**Written tasks**
a) Please rewrite the passage about 2019 in venture capital from "We knew 2019" up to and including "world took notice.", replacing "wild" with "turbulent".
b) Write the next part of the passage about 2019 in venture capital, picking up after its final sentence.

— START Extract —

It's the holiday season, which means it's time for family, friends, food and fun. If it's your job to read and write about venture capital and private equity—ahem—it's also time to try to figure out what the heck happened this year.

 

We knew 2019 could be a wild year before it even began, with a potentially historic slate of unicorn IPOs on the docket and a long-running bull market that's left LPs flush with cash, helping contribute to floods of new capital coming into VC and PE. And wild it was. More than ever before, it seemed like news from the private markets permeated the broader zeitgeist, whether it was famous politicians taking buyout firms to task, a pro football league backed by VCs or one of the biggest pop stars in the world calling out The Carlyle Group.

 

Startups, venture capitalists and buyout firms were busy. And the world took notice.

— END Extract —
— START Record list —

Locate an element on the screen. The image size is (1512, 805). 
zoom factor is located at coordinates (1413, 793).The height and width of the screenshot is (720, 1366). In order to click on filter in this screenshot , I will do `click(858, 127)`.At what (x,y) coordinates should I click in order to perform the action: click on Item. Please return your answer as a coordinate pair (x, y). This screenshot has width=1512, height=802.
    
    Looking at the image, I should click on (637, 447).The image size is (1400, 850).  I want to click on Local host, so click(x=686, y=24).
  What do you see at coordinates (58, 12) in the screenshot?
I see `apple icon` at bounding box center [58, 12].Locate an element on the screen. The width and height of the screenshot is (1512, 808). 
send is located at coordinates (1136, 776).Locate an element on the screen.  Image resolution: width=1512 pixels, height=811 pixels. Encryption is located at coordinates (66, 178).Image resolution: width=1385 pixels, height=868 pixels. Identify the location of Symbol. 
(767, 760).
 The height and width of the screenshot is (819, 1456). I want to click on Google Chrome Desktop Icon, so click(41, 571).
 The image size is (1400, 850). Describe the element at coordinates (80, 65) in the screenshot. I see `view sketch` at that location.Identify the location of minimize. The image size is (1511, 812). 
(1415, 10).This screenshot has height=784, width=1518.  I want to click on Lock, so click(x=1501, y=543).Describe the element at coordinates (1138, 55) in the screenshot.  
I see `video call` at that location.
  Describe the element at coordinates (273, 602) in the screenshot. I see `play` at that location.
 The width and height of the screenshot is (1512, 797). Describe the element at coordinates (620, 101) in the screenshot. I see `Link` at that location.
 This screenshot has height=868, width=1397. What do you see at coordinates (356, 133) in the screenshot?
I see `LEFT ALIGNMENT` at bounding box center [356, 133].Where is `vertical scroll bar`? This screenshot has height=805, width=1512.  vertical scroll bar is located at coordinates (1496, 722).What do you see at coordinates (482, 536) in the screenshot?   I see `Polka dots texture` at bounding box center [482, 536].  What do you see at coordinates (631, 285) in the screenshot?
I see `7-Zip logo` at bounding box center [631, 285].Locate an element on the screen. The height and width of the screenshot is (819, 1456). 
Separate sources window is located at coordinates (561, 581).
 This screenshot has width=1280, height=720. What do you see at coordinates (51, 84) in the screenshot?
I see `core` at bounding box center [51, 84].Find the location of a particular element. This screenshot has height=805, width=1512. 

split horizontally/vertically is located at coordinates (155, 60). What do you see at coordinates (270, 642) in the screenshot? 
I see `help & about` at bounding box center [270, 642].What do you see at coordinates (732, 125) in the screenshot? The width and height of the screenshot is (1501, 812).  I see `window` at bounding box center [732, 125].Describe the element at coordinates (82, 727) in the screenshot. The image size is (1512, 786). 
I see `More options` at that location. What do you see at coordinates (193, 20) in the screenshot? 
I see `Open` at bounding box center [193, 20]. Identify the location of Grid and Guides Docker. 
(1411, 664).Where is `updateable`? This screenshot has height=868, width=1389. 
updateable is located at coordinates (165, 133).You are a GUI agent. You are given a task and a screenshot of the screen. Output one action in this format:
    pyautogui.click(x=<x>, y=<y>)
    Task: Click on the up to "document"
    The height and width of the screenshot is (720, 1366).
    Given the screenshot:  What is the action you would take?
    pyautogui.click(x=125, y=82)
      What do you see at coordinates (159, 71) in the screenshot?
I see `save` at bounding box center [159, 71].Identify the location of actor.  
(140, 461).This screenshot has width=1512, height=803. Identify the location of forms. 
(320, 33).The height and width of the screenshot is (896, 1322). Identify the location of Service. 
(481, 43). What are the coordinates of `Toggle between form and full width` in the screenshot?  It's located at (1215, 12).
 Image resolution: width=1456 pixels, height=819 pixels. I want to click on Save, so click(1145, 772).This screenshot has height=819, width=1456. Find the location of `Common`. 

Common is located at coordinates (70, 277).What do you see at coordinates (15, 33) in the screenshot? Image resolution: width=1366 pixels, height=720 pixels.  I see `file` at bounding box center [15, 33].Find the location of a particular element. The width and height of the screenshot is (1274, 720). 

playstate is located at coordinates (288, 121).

— END Record list —

**Task results**
a)
We knew 2019 could be a turbulent year before it even began, with a potentially historic slate of unicorn IPOs on the docket and a long-running bull market that's left LPs flush with cash, helping contribute to floods of new capital coming into VC and PE. And turbulent it was. More than ever before, it seemed like news from the private markets permeated the broader zeitgeist, whether it was famous politicians taking buyout firms to task, a pro football league backed by VCs or one of the biggest pop stars in the world calling out The Carlyle Group.

 

Startups, venture capitalists and buyout firms were busy. And the world took notice.

b)
With the year (and the decade) almost done, I wanted to look back at my favorite moments from our latest trip around the sun—not necessarily the biggest deals and funds, but the events that fascinated and entertained me the most. So without further ado, here are 12 things you need to know from 2019:

 

1. WeWork's meltdown

In early August, WeWork was marching toward a massive public offering that was to be the capstone on a record-setting year of unicorn IPOs. In the less than five months since, it all fell apart in truly spectacular fashion. The co-working company collapsed into a puddle of palace intrigue and schadenfreude, losing more than 80% of its value (as well as its CEO) in a self-inflicted catastrophe the likes of which the VC world has rarely seen. The company is now owned by SoftBank, and it has a newfound aversion to setting piles of money on fire. Adam Neumann now has a lot more time to surf.

 

It proved to be a seismic event throughout Silicon Valley, causing many VCs to question whether they'd grown too comfortable with heavy losses and granting concessions to founders that in some cases made those founders close to untouchable. The year began with boundless optimism about potential IPOs from names like Uber, Lyft, Slack, Pinterest and WeWork. It ended with a whimper.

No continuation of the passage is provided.